There is no formal correspondence between the Persig and Leibniz. But there are most certainly parallels. Leibniz’s appetitions, for example, as explained by the Stanford Encyclopedia of Philosophy are:
“tendencies from one perception to another” (Principles of Nature and Grace, sec.2 (1714)). Thus, we represent the world in our perceptions, and these representations are linked with an internal principle of activity and change (Monadology, sec.15 (1714)) which, in its expression in appetitions, urges us ever onward in the constantly changing flow of mental life. More technically explained, the principle of action, that is, the primitive force which is our essence, expresses itself in momentary derivative forces involving two aspects: on the one hand, there is a representative aspect (perception), by which that the many without are expressed within the one, the simple substance; on the other, there is a dynamical aspect, a tendency or striving towards new perceptions, which inclines us to change our representative state, to move towards new perceptions. (emphasis added)
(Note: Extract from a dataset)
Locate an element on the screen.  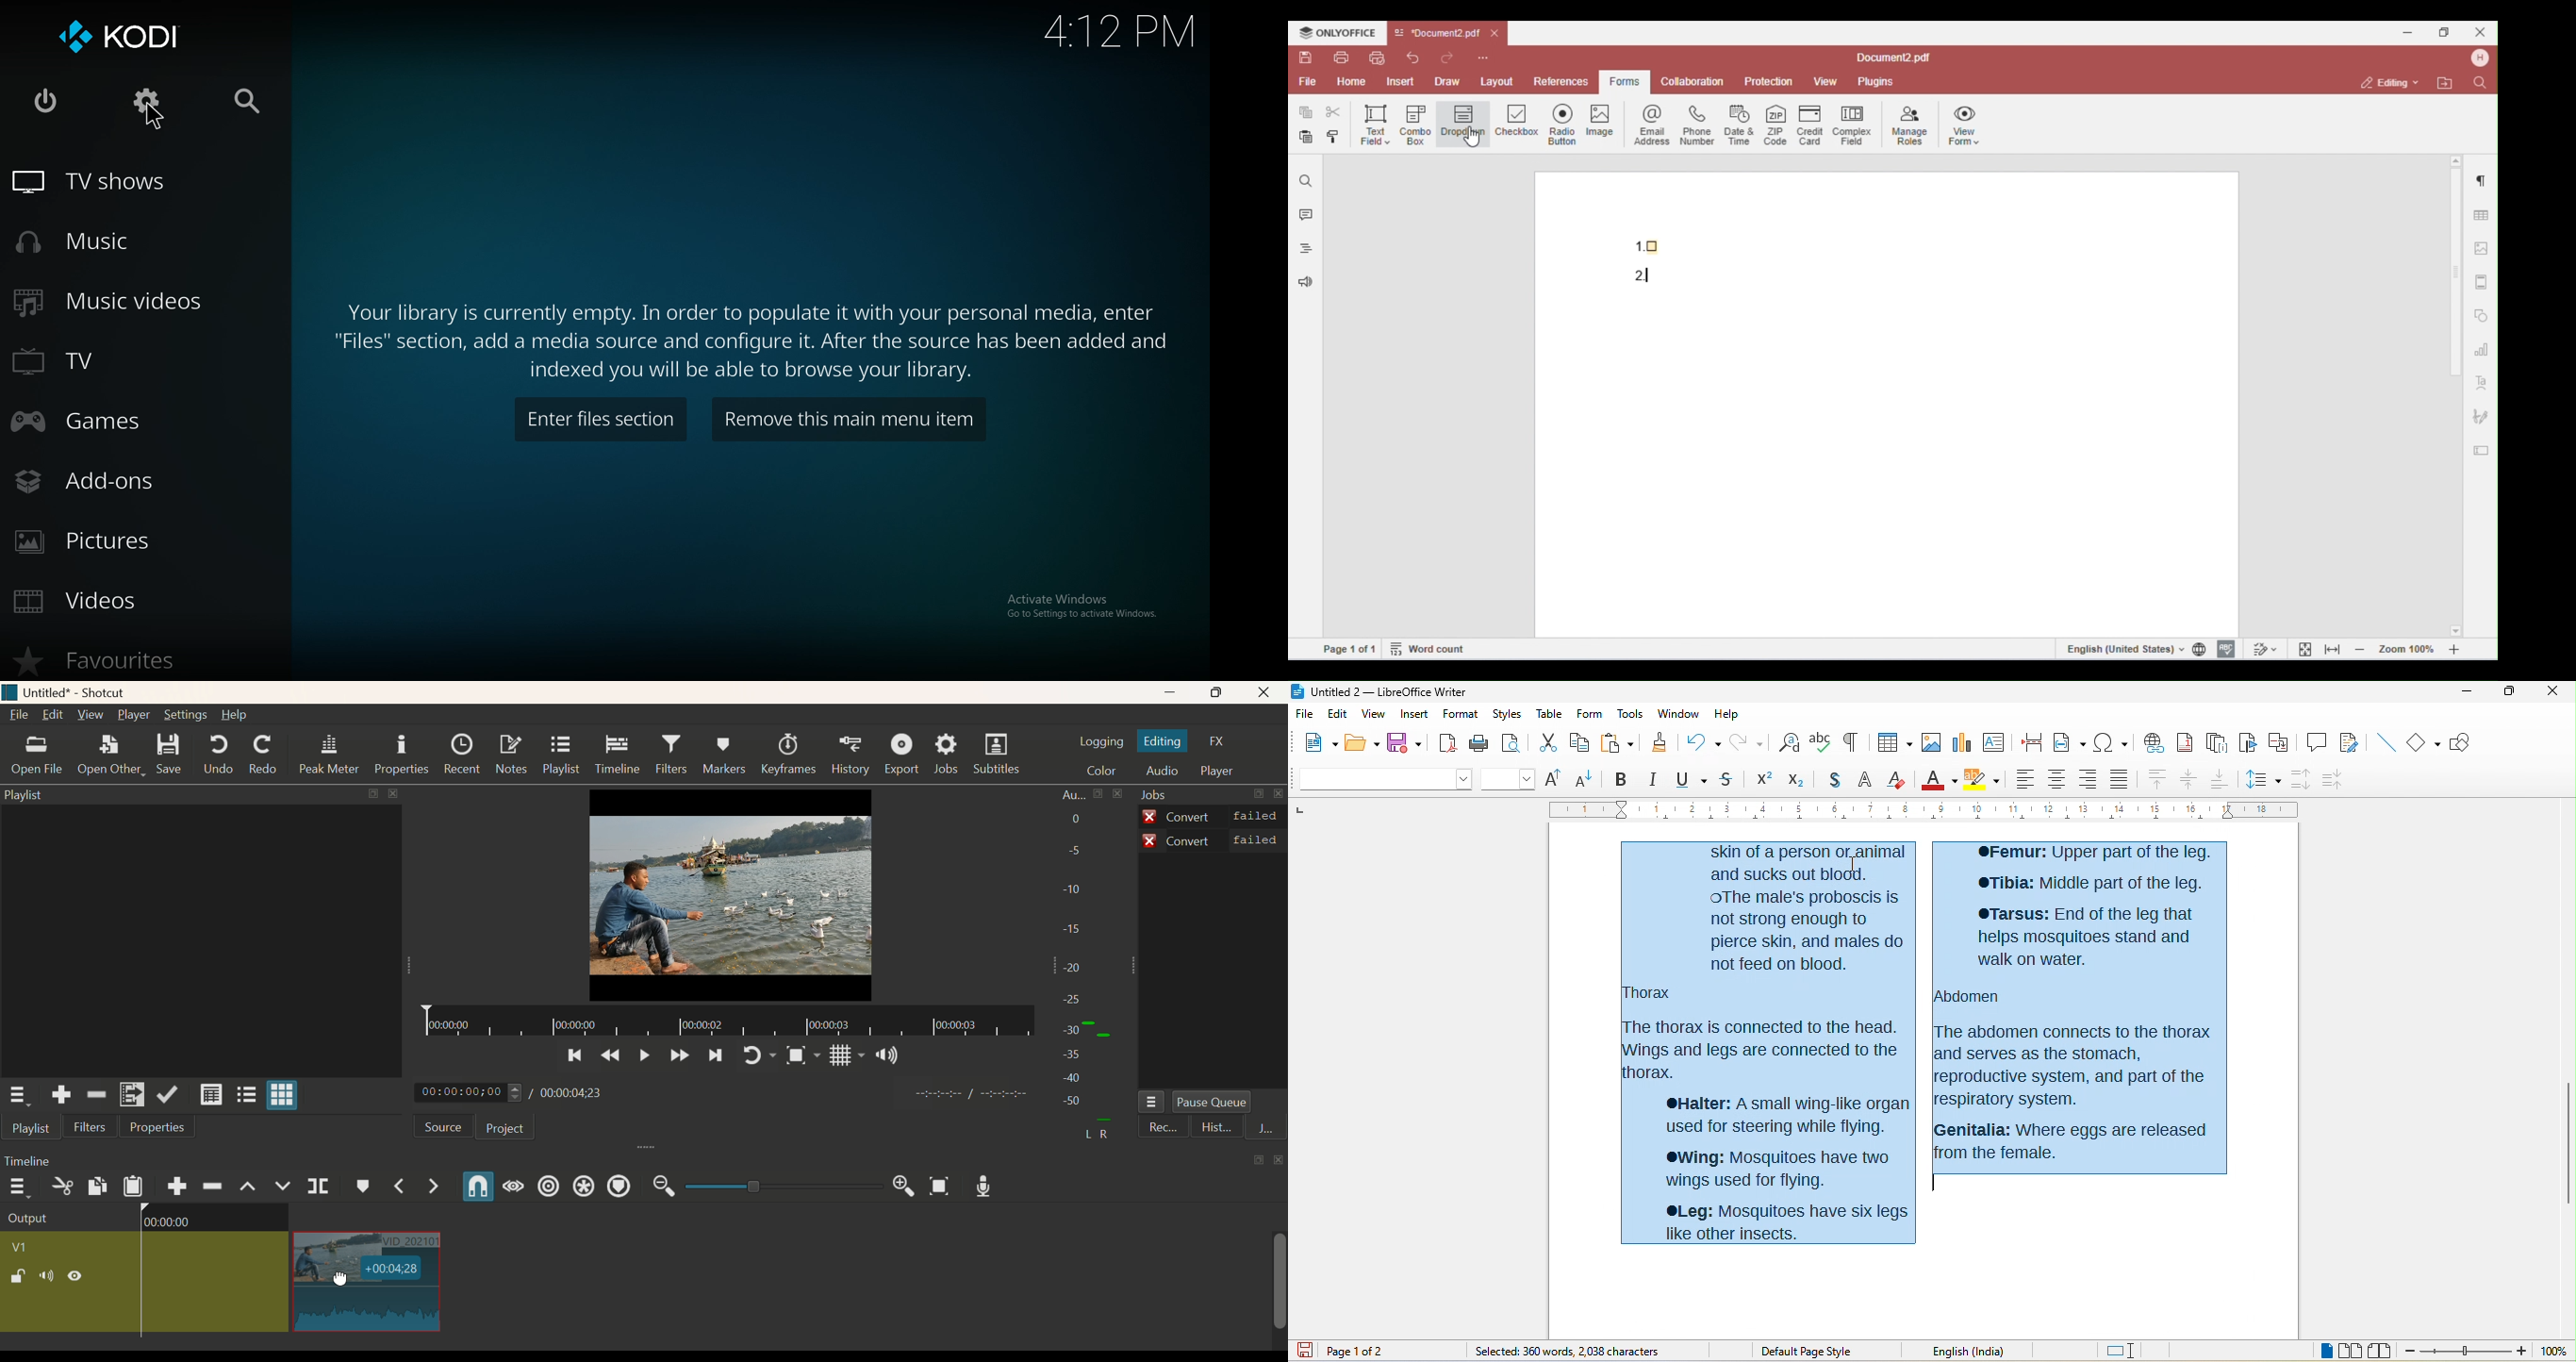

I’ve been intrigued for some time by the view of reality Leibniz gave us and, to a large extent, because of its unmistakeable mathematical character. But I’ve also been captivated by how non-materialistic it is. Also from The Stanford Encyclopedia of Philosophy is this about Leibniz’s philosophy of mind.
In short, Leibniz stands in a special position with respect to the history of views concerning thought and its relationship to matter. He rejects the materialist position that thought and consciousness can be captured by purely mechanical principles. But he also rejects the dualist position that the universe must therefore be bifurcated into two different kinds of substance, thinking substance, and material substance. Rather, it is his view that the world consists solely of one type of substance, though there are infinitely many substances of that type. These substances are partless, unextended entities, some of which are endowed with thought and consciousness, and others of which found the phenomenality of the corporeal world. The sum of these views secures Leibniz a distinctive position in the history of the philosophy of mind.
I thought it worthwhile to bring these ideas up again in the context of Jason Scott Nicholson’s response to Wigner.
Yes. Thank you.
wonderful correspondences
thanks
i am approaching the third movement of my book
and will be using this 🙂
combined with buddhist skanda’s
and in the context of emergent levels
would you like to be mentioned by name?